Data from a dataset:
------------------------

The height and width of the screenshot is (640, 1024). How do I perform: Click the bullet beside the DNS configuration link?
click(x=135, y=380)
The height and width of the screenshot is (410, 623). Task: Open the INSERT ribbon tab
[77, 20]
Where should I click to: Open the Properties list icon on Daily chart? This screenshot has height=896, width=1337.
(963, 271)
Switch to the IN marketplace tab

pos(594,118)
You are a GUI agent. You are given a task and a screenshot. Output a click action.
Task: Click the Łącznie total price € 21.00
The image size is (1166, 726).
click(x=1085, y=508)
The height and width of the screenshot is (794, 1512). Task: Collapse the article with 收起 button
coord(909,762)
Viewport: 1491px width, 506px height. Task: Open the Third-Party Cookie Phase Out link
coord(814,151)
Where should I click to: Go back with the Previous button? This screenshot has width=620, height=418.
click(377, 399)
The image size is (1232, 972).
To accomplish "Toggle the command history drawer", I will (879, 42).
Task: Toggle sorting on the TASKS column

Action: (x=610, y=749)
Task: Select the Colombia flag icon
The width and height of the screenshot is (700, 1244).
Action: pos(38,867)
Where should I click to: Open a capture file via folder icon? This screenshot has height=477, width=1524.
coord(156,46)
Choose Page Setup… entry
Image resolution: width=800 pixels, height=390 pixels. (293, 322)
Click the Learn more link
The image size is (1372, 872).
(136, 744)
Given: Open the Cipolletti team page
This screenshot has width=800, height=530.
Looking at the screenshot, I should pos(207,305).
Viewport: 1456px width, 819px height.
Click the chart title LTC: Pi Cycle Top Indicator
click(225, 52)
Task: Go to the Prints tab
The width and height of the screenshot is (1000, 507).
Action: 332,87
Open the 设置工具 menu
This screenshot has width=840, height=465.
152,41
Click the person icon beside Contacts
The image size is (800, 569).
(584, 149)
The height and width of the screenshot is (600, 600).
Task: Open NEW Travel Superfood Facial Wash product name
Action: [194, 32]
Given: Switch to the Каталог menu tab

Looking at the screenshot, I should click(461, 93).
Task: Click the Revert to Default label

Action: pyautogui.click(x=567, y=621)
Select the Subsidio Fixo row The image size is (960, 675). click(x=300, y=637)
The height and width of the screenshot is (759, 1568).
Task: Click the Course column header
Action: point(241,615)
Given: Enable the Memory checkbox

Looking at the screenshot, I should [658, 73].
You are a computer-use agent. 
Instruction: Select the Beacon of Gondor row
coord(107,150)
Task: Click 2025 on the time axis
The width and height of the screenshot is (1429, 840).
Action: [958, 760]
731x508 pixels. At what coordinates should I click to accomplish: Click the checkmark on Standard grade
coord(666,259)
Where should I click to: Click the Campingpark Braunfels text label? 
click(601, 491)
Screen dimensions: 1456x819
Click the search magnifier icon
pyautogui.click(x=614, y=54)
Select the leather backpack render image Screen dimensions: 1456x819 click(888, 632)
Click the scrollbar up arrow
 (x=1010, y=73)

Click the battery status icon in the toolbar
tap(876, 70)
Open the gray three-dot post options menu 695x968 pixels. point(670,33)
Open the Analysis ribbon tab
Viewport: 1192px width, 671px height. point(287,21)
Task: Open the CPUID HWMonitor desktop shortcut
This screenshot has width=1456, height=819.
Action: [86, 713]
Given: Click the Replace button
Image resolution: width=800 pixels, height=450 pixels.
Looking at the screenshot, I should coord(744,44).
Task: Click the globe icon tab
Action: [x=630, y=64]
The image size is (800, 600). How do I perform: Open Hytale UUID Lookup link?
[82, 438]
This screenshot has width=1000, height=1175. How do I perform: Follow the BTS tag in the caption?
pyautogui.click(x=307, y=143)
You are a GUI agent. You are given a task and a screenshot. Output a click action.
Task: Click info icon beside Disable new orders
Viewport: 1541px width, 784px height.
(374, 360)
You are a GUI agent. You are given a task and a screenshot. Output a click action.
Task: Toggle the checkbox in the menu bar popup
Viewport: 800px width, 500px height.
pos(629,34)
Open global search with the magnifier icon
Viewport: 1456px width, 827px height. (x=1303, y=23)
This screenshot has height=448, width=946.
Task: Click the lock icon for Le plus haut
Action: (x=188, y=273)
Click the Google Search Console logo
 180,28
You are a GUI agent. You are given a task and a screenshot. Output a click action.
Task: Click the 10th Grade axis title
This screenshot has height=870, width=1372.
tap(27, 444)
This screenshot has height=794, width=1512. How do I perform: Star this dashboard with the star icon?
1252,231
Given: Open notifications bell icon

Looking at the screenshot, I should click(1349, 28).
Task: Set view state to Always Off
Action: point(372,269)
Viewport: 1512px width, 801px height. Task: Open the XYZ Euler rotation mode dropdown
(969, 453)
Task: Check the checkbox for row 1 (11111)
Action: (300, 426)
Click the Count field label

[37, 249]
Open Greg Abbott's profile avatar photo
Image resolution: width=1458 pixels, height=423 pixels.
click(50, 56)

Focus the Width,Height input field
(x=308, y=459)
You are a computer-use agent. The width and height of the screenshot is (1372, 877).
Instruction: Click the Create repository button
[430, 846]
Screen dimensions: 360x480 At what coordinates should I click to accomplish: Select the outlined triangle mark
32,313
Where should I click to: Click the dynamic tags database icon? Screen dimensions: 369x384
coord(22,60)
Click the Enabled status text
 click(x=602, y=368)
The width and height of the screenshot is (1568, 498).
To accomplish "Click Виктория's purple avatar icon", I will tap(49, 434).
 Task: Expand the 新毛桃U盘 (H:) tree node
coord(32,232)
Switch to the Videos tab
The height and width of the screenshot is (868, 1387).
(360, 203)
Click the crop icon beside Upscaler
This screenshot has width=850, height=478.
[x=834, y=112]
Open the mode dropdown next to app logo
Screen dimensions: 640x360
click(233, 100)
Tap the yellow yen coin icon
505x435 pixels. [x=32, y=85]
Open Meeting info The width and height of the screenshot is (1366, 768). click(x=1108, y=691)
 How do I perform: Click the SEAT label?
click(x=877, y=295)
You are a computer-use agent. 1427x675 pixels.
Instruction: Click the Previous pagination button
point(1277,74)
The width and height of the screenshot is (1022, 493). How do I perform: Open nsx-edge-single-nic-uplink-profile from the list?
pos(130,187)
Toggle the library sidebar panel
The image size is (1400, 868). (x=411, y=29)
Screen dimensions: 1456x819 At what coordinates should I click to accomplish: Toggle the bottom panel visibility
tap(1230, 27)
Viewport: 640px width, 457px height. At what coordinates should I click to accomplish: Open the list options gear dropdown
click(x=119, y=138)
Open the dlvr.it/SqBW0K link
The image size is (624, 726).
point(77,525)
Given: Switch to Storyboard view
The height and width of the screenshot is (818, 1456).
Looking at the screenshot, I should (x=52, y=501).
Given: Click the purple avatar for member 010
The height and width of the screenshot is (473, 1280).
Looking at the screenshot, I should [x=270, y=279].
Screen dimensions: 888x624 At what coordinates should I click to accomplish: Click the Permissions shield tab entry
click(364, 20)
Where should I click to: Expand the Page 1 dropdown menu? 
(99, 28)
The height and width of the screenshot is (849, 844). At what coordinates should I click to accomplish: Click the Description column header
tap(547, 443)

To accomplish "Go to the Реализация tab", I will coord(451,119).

------------------------

Required work
Reproduce the data above from its first line through the line containing "coord(909,762)", with both of those lines included.

Correct response
The height and width of the screenshot is (640, 1024). How do I perform: Click the bullet beside the DNS configuration link?
click(x=135, y=380)
The height and width of the screenshot is (410, 623). Task: Open the INSERT ribbon tab
[77, 20]
Where should I click to: Open the Properties list icon on Daily chart? This screenshot has height=896, width=1337.
(963, 271)
Switch to the IN marketplace tab

pos(594,118)
You are a GUI agent. You are given a task and a screenshot. Output a click action.
Task: Click the Łącznie total price € 21.00
The image size is (1166, 726).
click(x=1085, y=508)
The height and width of the screenshot is (794, 1512). Task: Collapse the article with 收起 button
coord(909,762)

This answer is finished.